One Friday an ex-guidance counselor
from Jasper
leapt through the window of a
cafeteria, shouting
“I am the son of Jesus Christ! Behold the rapture!”
But nothing much happened in Poetry
Writing 301
until Walter C. Avery wrote that a
black swan,
born in the infralapsarian brain of
a garbage dump,
would crack the codes of the
Southern Baptists.
And for this jack-surreal, mildly
apocalyptic truffle
was taken for near genius material,
practically
a second Edgar Allan Poe, until Sam
Maisel
submitted his “Poem for The
Worksheet Typist,”
which made everyone consider how
scandalous
it must have seemed for her, a
local woman,
a seamstress, and mother of
Christian athletes,
to run across “I know you think
you’ve seen it all before,
but this is duck rape, feathered
love.” And some
in the critique afterward, praised
the line-endings;
one person even mentioned “The
Second Coming,”
which, admittedly,
made me blanch with envy,
so I had wanted to say something
about how
sometimes the subject is not what
you think
or the ones you imagine you are
talking about
stand abruptly and begin to talk
back to you,
but spring was bearing down on the
workshop,
ripping out pages, grinding the
opinions to nubs.
So much energy in the
streets—demonstrations,
happenings, awakenings—so many
instances
of sudden and involuntary
enlightenment,
though mostly my friends and I spent
our nights
on Sixth Street drinking beer at
The Chukkar
or crouched in a huddle around a
record player.
By the time I thought of Sam’s duck
again,
May had slipped into June and June
into July,
and what is poetry in a copper
tubing factory?
A cloud would fan out around the
tubes
as the crane lifted them from the
soaping vats
after they had softened in the
furnace.
My job was to crimp a point on each
of them.
Then the next man would carefully
run them
through a die. Down the line I could see
the process repeating: the furnace, the point,
the die—the tubes and men
diminishing.
All night the saws screeched and
whined.
The pointers clattered. The press roared.
That was the beauty of it. You could sing.
No one would hear.
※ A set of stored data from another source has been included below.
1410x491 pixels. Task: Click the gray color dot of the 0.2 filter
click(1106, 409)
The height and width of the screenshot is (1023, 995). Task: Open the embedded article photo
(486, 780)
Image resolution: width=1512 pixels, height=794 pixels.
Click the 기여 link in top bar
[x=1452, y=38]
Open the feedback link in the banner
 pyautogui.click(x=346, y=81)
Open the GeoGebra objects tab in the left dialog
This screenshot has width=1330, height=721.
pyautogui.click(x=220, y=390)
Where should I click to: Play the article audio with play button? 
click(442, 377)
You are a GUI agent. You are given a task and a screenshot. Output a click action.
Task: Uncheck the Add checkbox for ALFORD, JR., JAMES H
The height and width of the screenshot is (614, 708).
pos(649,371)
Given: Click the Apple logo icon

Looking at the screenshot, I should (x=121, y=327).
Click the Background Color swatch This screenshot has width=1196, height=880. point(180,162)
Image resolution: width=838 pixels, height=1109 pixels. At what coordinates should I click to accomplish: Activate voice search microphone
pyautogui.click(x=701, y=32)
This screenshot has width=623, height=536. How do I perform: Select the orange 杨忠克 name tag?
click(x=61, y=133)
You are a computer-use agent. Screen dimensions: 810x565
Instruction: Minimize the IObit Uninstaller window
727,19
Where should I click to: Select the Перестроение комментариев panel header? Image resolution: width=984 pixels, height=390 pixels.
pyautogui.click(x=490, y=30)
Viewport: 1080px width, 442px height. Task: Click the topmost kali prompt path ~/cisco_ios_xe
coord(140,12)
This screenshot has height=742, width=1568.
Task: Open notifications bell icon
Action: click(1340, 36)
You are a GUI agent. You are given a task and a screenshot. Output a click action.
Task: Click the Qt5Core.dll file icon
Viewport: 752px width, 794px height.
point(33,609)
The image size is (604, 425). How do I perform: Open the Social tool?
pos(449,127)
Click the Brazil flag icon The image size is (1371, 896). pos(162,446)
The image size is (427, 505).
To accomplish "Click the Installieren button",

You could say anything.
- - - - - - - - - - - - - - - - - -
Some forty-five years later, the
workshop Jones describes sounds very familiar, though I don’t see many berets
these days. The idea of poetry, “the
beauty of it,” and I think Whitman would agree, is supposed to be our liberation
from the phrase “supposed to be.” You’re
supposed to be freed of all those rules – social, idiomatic, topical – enough
to say what you need to say. Yet if
we’re not careful the creative writing workshop becomes like any organized
group of people, fraught with sidelong looks, with political and aesthetic
pressures. Is he allowed to say
that? Can she get away with that
metaphor? Self-consciousness naturally interferes with pure expression, and writers
can be pigeonholed even if only one or two of their poems memorably mentioned
possums or nakedness. Well, what is poetry in a copper tubing factory? For the speaker in this poem, at this moment,
perhaps it’s a relief to be away from people grouped about a table civilizing, judging,
taming each other and imposing their views on what’s important to him. We write in order to be read, sure. But also, and maybe foremost, to sound our
barbaric yawp over the roofs of the world.
Rodney Jones has published nine books of poetry, the most recent
being Imaginary Logic, which appeared
last fall from Houghton Mifflin. He has
been the recipient of the National Book Critics Circle Award, the Harper Lee
Award, and the Kingsley-Tufts Award. He is
a professor of
English at Southern Illinois University at Carbondale.
I’ve thoroughly enjoyed -- thanks for the opportunity, David! -- presenting these poems from New Ohio Review all summer long, and I
hope you’ll seek out the other good poems we publish. Meet you up on the roof.